Three of the crew members aboard the downed Chinook were from the same Army reserve unit — Bravo Company, 7th Battalion, 158th Aviation Regiment — based at New Century AirCenter in Gardner, Kan.
Spc. Spencer Duncan, 21, of Olathe, Kan., had written to friends about how much he loved working as a door gunner on a Chinook helicopter. But the Kansas City Star reported that he also told friends he missed Kansas sunsets and lying in a truck bed listening to the radio and cuddling with his sweetie.
He joined the military in 2008 and had been in Afghanistan since late May.
Chief Warrant Officer 2 Bryan Nichols, 31, a pilot from Kansas City, Mo., was eager to get back to flying after a stint handling paperwork as a unit administrator. So when the word went out that people were needed to train for a mobilization, he volunteered.

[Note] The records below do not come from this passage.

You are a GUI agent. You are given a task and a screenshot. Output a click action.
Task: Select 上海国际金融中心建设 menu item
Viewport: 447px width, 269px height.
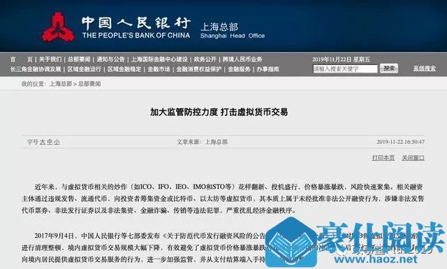[159, 59]
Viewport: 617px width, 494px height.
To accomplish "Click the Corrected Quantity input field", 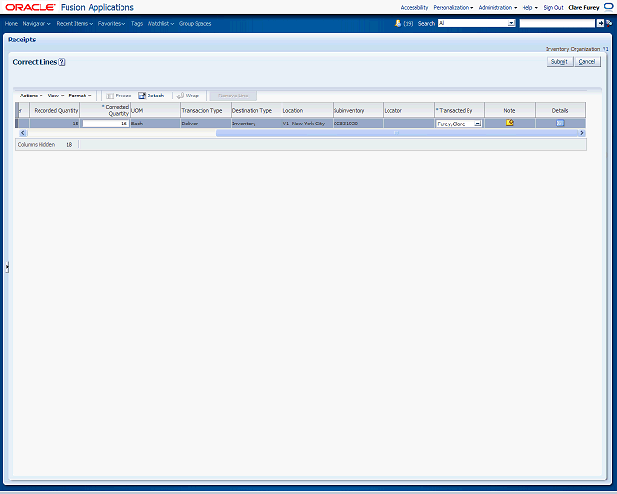I will point(105,124).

Lt. Col. Richard Sherman, former commander of Warrant Officer Nichols’ unit, said one of his favorite memories is flying a pace car with Warrant Officer Nichols to the Texas Motor Speedway in Fort Worth.

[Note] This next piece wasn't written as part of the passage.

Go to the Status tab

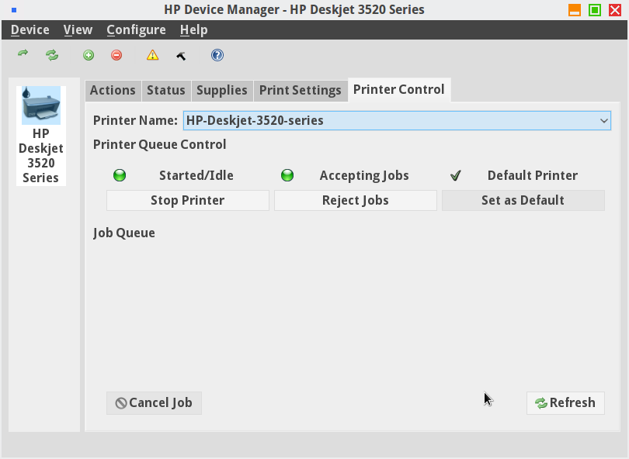(x=166, y=90)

“My happiest and saddest memories are now tied to him,” said Col. Mr. Sherman, who was in command and working as an instructional pilot when Warrant Officer Nichols joined his unit.
“He had no enemies. He was one everyone wanted to be around. You just liked flying with him because you knew he was going to improve as a young pilot and get better every time you flew with him.”

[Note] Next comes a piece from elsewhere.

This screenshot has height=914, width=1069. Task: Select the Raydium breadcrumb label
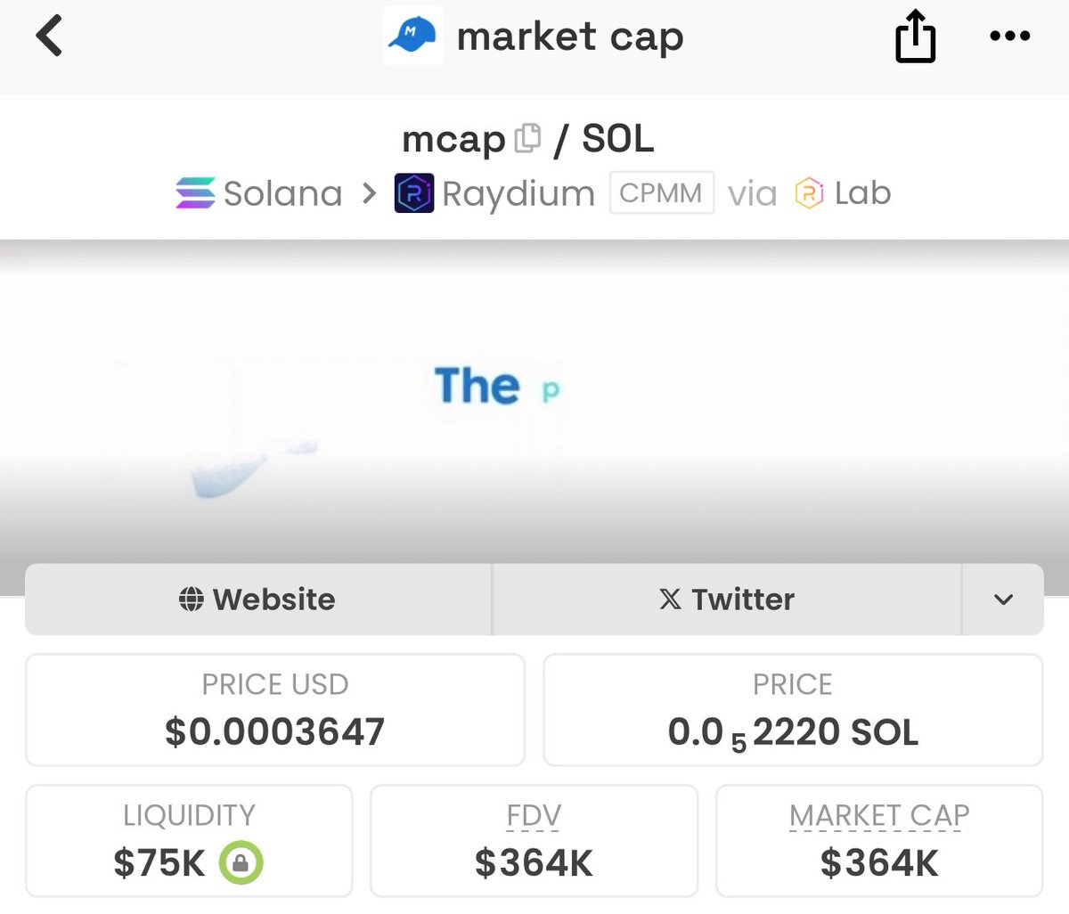[x=518, y=194]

Spc. Alexander Bennett, 23, couldn’t wait to deploy again after returning from spending a year in Iraq in 2009. So the reservist moved on his own from the Tacoma, Wash., area to Overland Park, Kan., to join Bravo Company.
“He wanted to be part of our unit when it deployed,” Col. Sherman said. “He was a typical young kid and liked to go out and have a good time with the guys.”
Sgt. Patrick Hamburger planned to propose to his girlfriend but had a job to do first: a mission in Afghanistan.
The 30-year-old from Grand Island, Neb., joined the Nebraska National Guard when he was a senior at Lincoln Southeast High School, but this was his first deployment, his brother Chris Hamburger told The Associated Press.